*Reading text*:
§ §
Long before mobile eye trackers were introduced, Hubbard and Seng (1954) analyzed the gaze behavior of professional baseball batters. They could show that the participants initially fixated the trajectory of the oncoming ball but then stopped the eye movement before hitting the ball at a region before the point of contact. This outcome was confirmed in a study involving volleyball by Vickers and Adolphe (1997) . Highly skilled athletes in volleyball differ from less skilled athletes in their gaze strategies when receiving a service. Like the baseball players, the experts stopped their eye movement before the point of contact. Near-experts, in contrast, followed the trajectory of the ball more frequently until the ball made contact with the lower arms (Vickers & Adolphe, 1997).

Studies in the fields of tennis and table tennis focused on the question of how the ball was observed during and after the execution of the opponent´s action (e. g., Lafont, 2008; Ripoll & Fleurance, 1988; Rodrigues et al., 2002). Apparently, experienced table tennis players merely directed their gaze at the ball in the initial phase of the trajectory when receiving the ball laterally (Ripoll & Fleurance, 1988; Rodrigues et al., 2002). After that, the gaze was oriented towards a space that was located in front of the anticipated trajectory or at the region of ball contact (Ripoll & Fleurance, 1988). This result, again, was considered a confirmation of Hubbard and Seng’s findings (1954) , highlighting the conclusion that experts seem to be able to execute a successful stroke without constantly tracking the ball.

To analyze the service situation in badminton, Alder et al. (2014) combined the measurement of kinematic data and eye movements of elite and less skilled badminton players (Alder et al., 2014). The aim was to uncover the kinematic parameters that provide early information about the intention of the server. For this purpose, the serves of elite badminton players were videotaped and the kinematics were analyzed. These video scenes subsequently served as stimuli in a life-size temporal occlusion test while the gaze behavior of the receiving players was measured. Analyses revealed that professional badminton players more frequently directed their gaze to the racket and the racket wrist of the server than less skilled players, who tended to fixate the shuttle (Alder et al., 2014).

The service situation in elite badminton doubles has undergone in-depth analyses because this game situation has a profound impact on performance during competitions (Li, 2005; Liu & Zheng, 2009; Tian, 2004; Zhong & Xie, 2008). About one third of all points in doubles matches are initiated or made in the service situation comprising at least service, return, and second return (Gawin, Beyer, Büsch, & Hasse, 2012). Basically, the server has the choice between two tactical options - a low short service and a so-called flick serve to the rear court (figure 3). The returning player should anticipate the intention of the server and execute his movement towards the shuttle as quickly as possible to hit the shuttle in a superior position for an offensive return. Top players need about 300 ms to reach the shuttle after a short serve, and it has been found that successful elite male players make contact with the shuttle significantly faster when returning the service (Gawin et al., 2013).
§ §
*Dataset section*:
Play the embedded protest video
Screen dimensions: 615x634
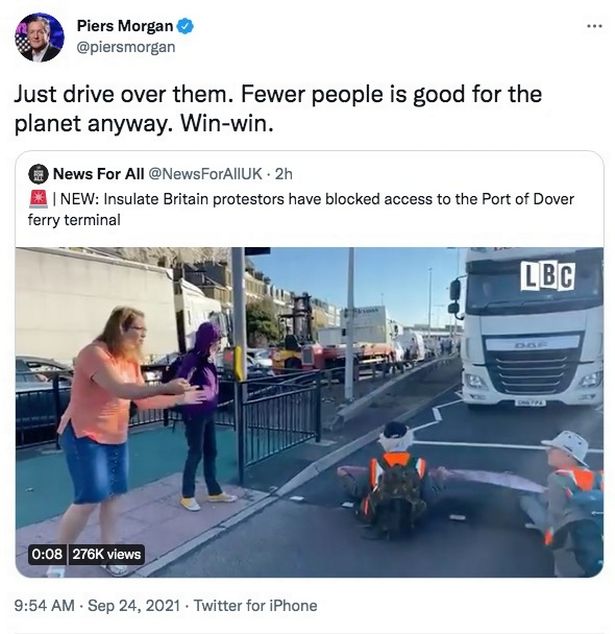coord(309,412)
§ §
*Tasks and exercises*:
**1.** In the text on gaze behavior in sports, how long do top players need to reach the shuttle after a short serve?
**2.** Name every sport whose studies the text on gaze behavior in sports discusses.
**3.** From the text on gaze behavior in sports, extract the passage starting at "Studies in the" and ending at "tracking the ball.".

*Worked solutions*:
**1.** About 300 ms

**2.** Baseball, volleyball, tennis, table tennis, badminton

**3.**
Studies in the fields of tennis and table tennis focused on the question of how the ball was observed during and after the execution of the opponent´s action (e. g., Lafont, 2008; Ripoll & Fleurance, 1988; Rodrigues et al., 2002). Apparently, experienced table tennis players merely directed their gaze at the ball in the initial phase of the trajectory when receiving the ball laterally (Ripoll & Fleurance, 1988; Rodrigues et al., 2002). After that, the gaze was oriented towards a space that was located in front of the anticipated trajectory or at the region of ball contact (Ripoll & Fleurance, 1988). This result, again, was considered a confirmation of Hubbard and Seng’s findings (1954) , highlighting the conclusion that experts seem to be able to execute a successful stroke without constantly tracking the ball.